Elasticsearch Bulk API

Overview

Log data can be ingested via the Elasticsearch bulk indexing API. The OpenSearch bulk indexing API is also supported.

Many tools support exporting/streaming data to elasticsearch using the bulk indexing API. Compatibility has been specifically tested with Filebeat and Logstash. Other tools that conform to the API specification should also be compatible.

SparkLogs overcomes many traditional pains of using Elasticsearch to ingest and query log data:

  • The schemaless design with support for infinite fields means there is zero time spent configuring and managing index templates.
  • SparkLogs scales from zero to petabytes in an instant; its serverless architecture allows it to handle extremely bursty or high throughput log volumes without load issues.
  • There are no scaling limitations to worry about like shards per node, watermark thresholds, index maintenance, cluster health after reboots and cold starts; enjoy petabyte-scale logging with zero management overhead.
  • Querying is fast even with billions of matching events, and you can explore and filter large result sets with ease.

With SparkLogs, you can keep your existing log aggregation and forwarding tools and simply point them to the SparkLogs cloud instead. Then enjoy logging without limits.

Implementation Details

This API is implemented on a particular subdomain of the main ingest HTTPS endpoint on port 443: es6. or es7. or es8.. For example, https://es8.ingest-us.engine.sparklogs.app/ provides an API endpoint for the US region compatible with the Elasticsearch V8 protocol.

The API is also implemented on the main ingest HTTPS endpoint on port 443 on the /es/v<version> URI path prefix (e.g., /es/v6, /es/v7, /es/v8). We recommend using the subdomain approach as this is compatible with more tools.

Since SparkLogs is schemaless, it will respond to API requests as if any ILM policy is valid (GET /_ilm/policy/<policy>), and as if any index template exists (HEAD /_index_template/<indexname>). This ensures tools that expect these things to exist will continue as normal, even though these things are not necessary with SparkLogs.

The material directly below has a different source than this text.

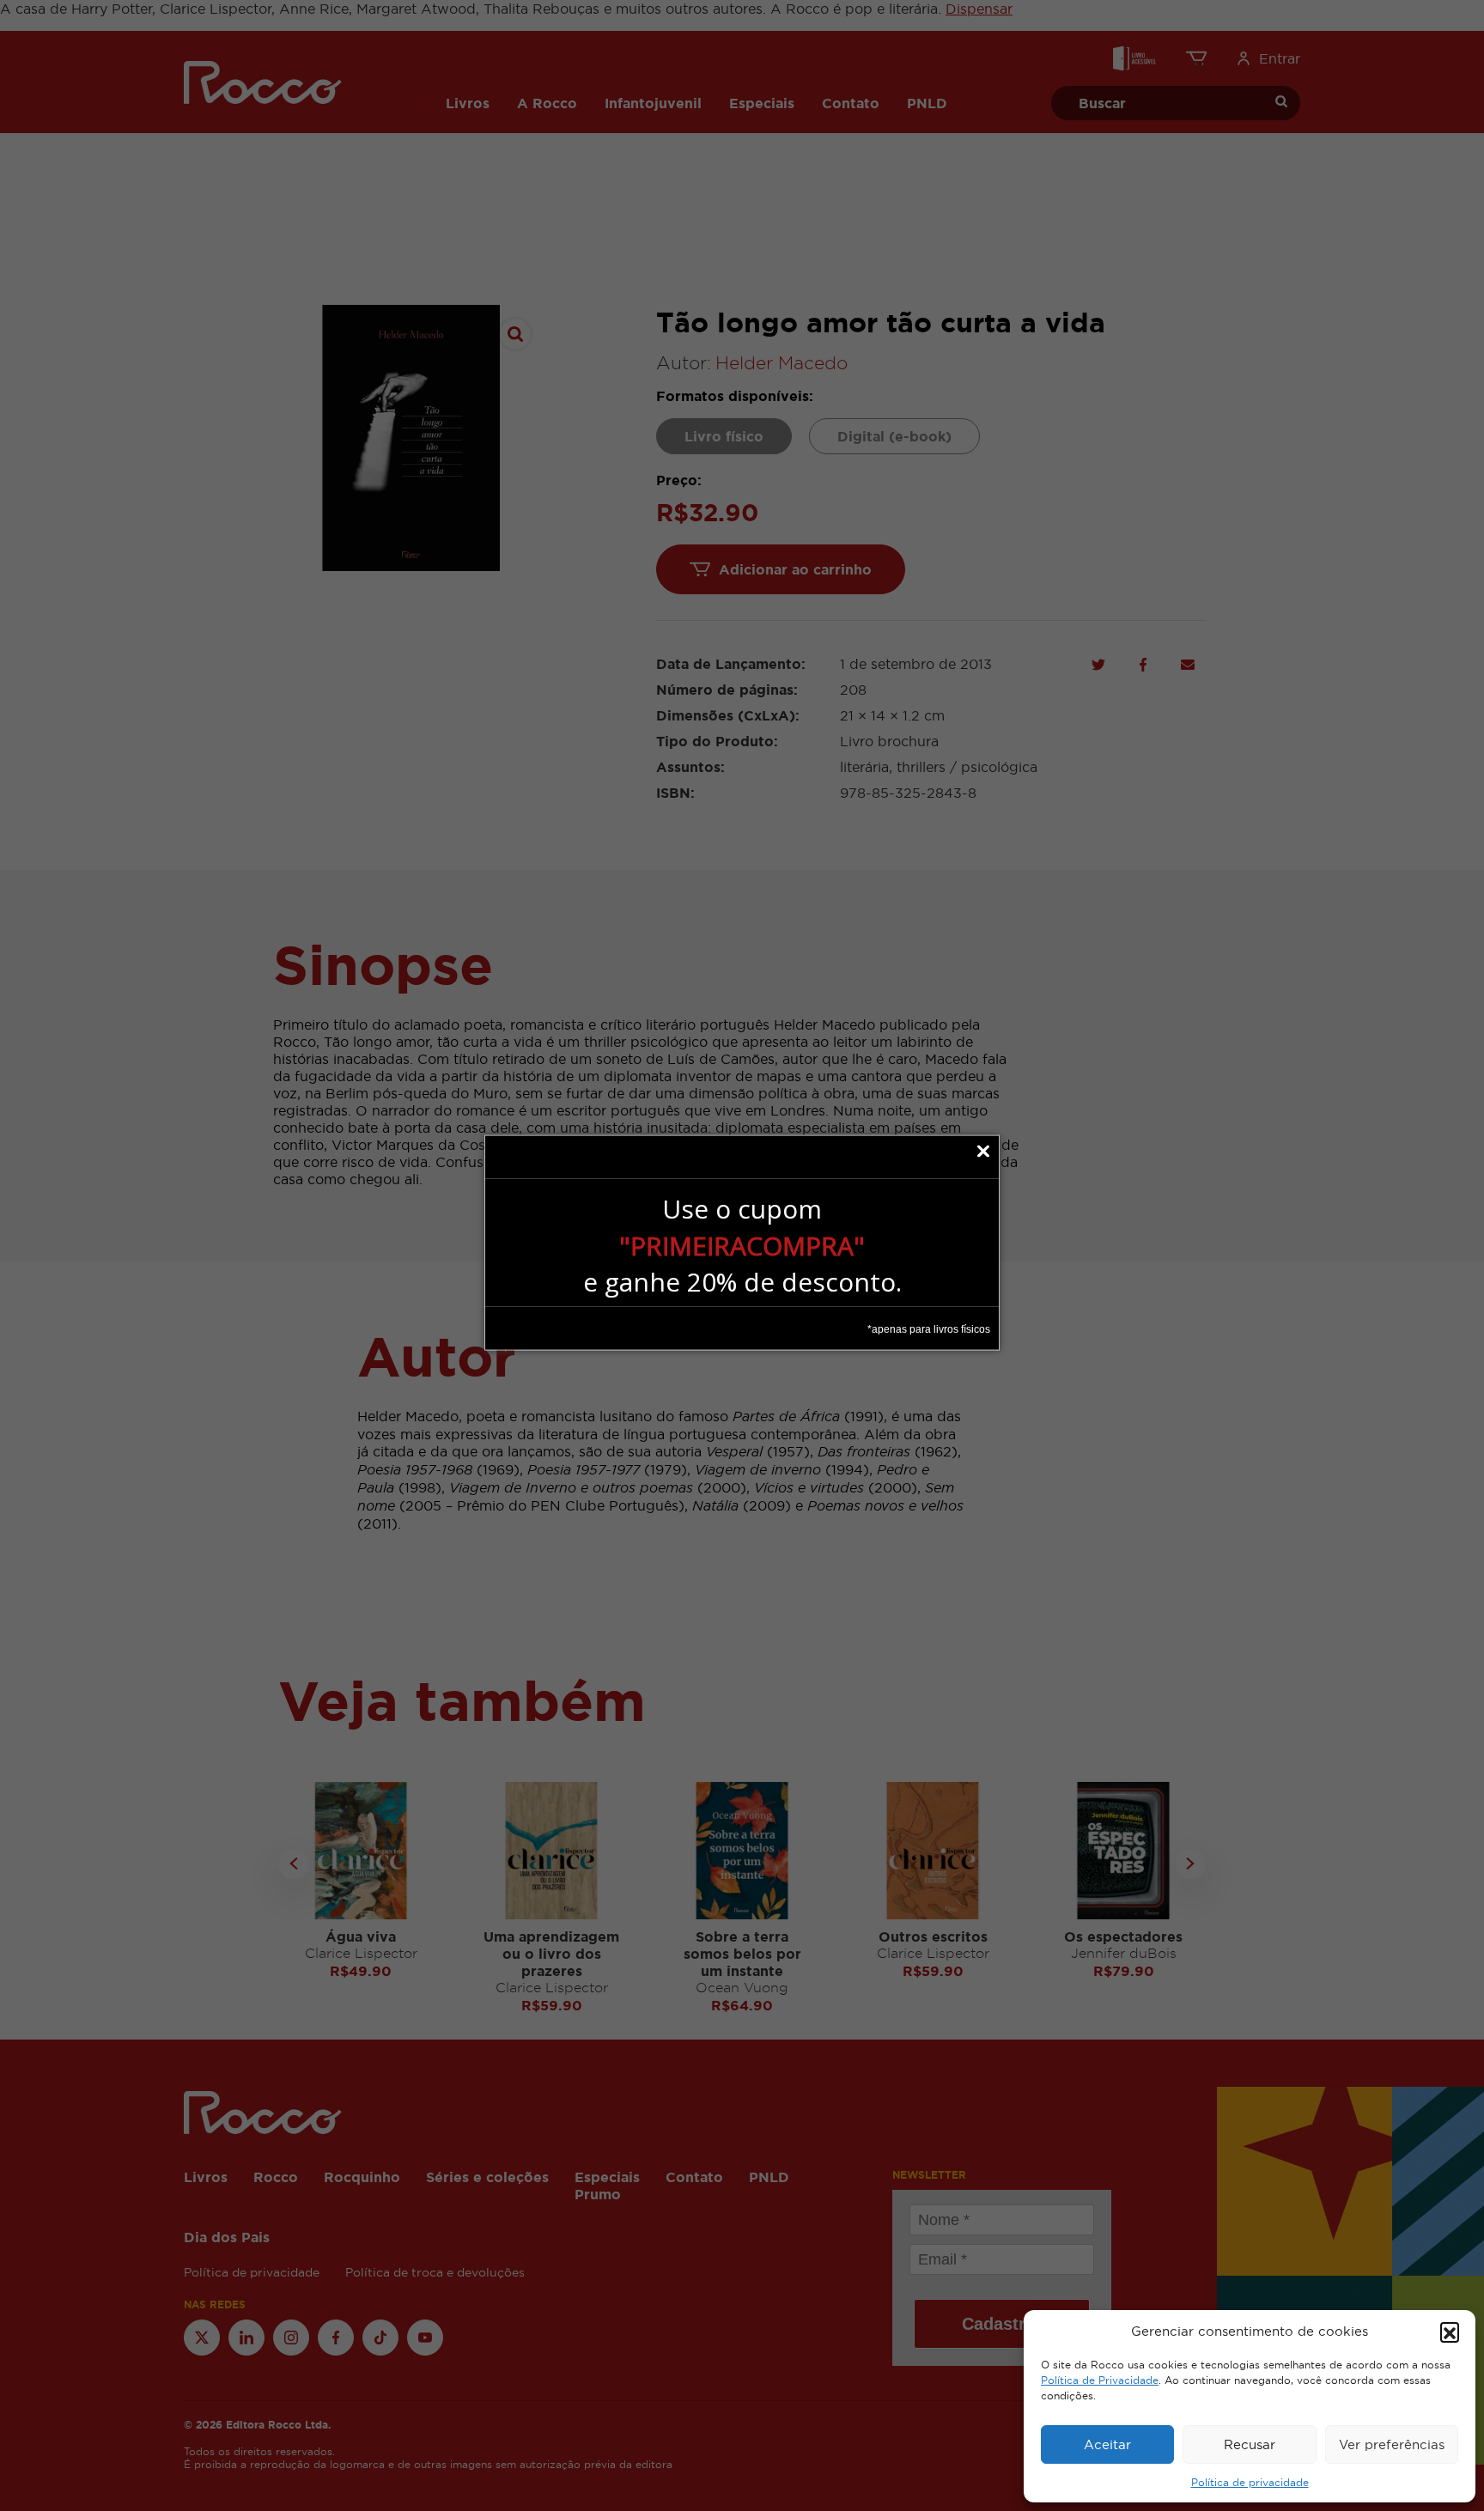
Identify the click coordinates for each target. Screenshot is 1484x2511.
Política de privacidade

Data is ingested through the /_bulk or /<indextarget>/_bulk REST endpoint. Refer to the bulk API documentation for details. Only the create and index bulk actions are supported.

Indexes and Document IDs

Additional fields in each ingested log event are populated based on Elasticsearch metadata:

  • _es_index - records the name of the target index of the data
  • _es_id - records the ID of the document (only present if a doc ID was explicitly specified)

How to Use

Either create an agent or View API Key for the appropriate existing agent. This will give you the full HTTPS ingestion endpoint for your region, as well as the agent ID and agent access token you need for authorization.

Configure your client program to output data via the Elasticsearch API to the proper HTTPS endpoint on port 443 and using the appropriate subdomain based on the desired version. For example: es8.ingest-<REGION>.engine.sparklogs.app:443

Configure your client program to use HTTP basic authentication using the agent ID as the username and the agent access token for the password.

For example, see instructions for configuring Beats agents or configuring Logstash.

Performance

tip

SparkLogs is optimized to receive log data in batches roughly 1MiB in size, and to accept as many parallel requests as needed to ingest data quickly. Note that log batches larger than 25MiB will fail. Our configuration templates for popular log agents are tuned for optimal throughput.